Well, lawyers aren't part of an insurance policy. Lawyers operate independently and are part of a panel counsel, with many insurance companies sharing the same law firms. Secretaries, facilities, etc is fair enough, but those are both functions of the size of the client pool as well. I dare say that any single-payer system would require at least as much manpower (and possibly as much physical space) to operate.

Quote:
In the Woolhandler & Himmelstein article I cite (available from one of the links I posted above), they discuss the cost savings that would accrue to the U.S. due to savings on administration alone.

And again appeals to the US system mean little to me, seeing that we both agree that it needs serious work.

Quote:
In a public system, there is no profit motive.
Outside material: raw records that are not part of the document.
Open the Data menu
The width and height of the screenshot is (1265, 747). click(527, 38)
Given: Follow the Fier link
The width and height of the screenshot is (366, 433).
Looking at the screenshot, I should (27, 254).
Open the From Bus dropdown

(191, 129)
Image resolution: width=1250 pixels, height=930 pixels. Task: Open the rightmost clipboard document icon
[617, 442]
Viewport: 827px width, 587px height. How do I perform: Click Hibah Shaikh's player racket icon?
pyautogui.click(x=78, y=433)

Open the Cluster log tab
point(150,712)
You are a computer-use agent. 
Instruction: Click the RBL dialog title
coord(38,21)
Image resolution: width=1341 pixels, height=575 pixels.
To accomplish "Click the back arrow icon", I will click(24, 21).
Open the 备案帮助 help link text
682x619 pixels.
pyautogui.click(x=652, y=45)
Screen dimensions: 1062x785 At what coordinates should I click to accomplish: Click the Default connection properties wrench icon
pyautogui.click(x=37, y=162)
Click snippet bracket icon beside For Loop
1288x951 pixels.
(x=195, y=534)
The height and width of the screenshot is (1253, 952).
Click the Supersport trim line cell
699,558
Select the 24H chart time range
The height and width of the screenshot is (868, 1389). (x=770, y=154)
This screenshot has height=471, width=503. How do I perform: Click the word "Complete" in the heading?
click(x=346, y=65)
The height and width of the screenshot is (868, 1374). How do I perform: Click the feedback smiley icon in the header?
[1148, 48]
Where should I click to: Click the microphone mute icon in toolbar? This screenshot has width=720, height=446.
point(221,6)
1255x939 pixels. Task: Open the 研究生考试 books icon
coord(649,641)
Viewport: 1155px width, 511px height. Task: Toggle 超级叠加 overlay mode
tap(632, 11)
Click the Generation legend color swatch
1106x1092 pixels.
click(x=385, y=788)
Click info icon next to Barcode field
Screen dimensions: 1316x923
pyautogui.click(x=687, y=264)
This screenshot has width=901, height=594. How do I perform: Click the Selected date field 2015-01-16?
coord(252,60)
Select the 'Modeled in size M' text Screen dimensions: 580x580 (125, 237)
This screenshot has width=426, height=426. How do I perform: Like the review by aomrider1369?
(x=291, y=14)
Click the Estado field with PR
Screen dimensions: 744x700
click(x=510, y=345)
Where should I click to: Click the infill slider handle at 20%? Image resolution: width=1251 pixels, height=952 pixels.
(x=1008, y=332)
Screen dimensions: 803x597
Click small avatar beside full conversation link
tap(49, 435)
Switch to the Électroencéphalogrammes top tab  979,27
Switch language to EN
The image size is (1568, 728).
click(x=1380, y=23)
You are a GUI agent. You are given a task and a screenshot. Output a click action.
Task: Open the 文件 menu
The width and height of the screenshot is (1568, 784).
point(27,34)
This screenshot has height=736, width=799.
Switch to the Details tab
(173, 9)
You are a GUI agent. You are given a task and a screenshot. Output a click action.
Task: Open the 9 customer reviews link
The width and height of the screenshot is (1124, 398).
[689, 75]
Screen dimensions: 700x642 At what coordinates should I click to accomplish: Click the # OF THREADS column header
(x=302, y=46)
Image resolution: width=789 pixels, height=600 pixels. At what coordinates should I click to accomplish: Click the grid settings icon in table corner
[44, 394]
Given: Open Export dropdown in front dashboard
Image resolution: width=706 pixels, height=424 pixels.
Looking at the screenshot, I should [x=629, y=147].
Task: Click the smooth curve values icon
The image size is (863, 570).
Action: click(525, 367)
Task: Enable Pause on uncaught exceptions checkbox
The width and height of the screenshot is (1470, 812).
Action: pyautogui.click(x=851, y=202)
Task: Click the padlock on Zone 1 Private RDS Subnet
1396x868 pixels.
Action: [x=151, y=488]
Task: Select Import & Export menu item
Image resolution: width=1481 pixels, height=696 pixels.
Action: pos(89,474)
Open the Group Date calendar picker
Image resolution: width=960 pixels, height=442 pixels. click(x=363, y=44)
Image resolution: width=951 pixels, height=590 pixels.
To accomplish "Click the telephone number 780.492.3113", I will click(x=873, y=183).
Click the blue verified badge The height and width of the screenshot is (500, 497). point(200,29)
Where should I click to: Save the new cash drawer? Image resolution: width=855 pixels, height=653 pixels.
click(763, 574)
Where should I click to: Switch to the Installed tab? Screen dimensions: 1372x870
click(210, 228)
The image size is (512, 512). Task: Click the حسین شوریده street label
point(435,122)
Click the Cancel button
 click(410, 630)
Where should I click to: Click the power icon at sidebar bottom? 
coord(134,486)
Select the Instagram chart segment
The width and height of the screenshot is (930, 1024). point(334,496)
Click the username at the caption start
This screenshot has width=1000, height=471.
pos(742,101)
Theoretically - I say theoretically because we all know that it doesn't always work this way - any profit in a publicly administered system will go back to the public. This also separates it from a private system, which requires some level of profit to be paid to investors.

I think it is far too idealistic (and that's coming from me!) to suggest that a single-payer system doesn't operate with a profit motive. They must at least cover their costs, and "profit" going back to the public occurs in both a private and public system (through vastly different means, mind you).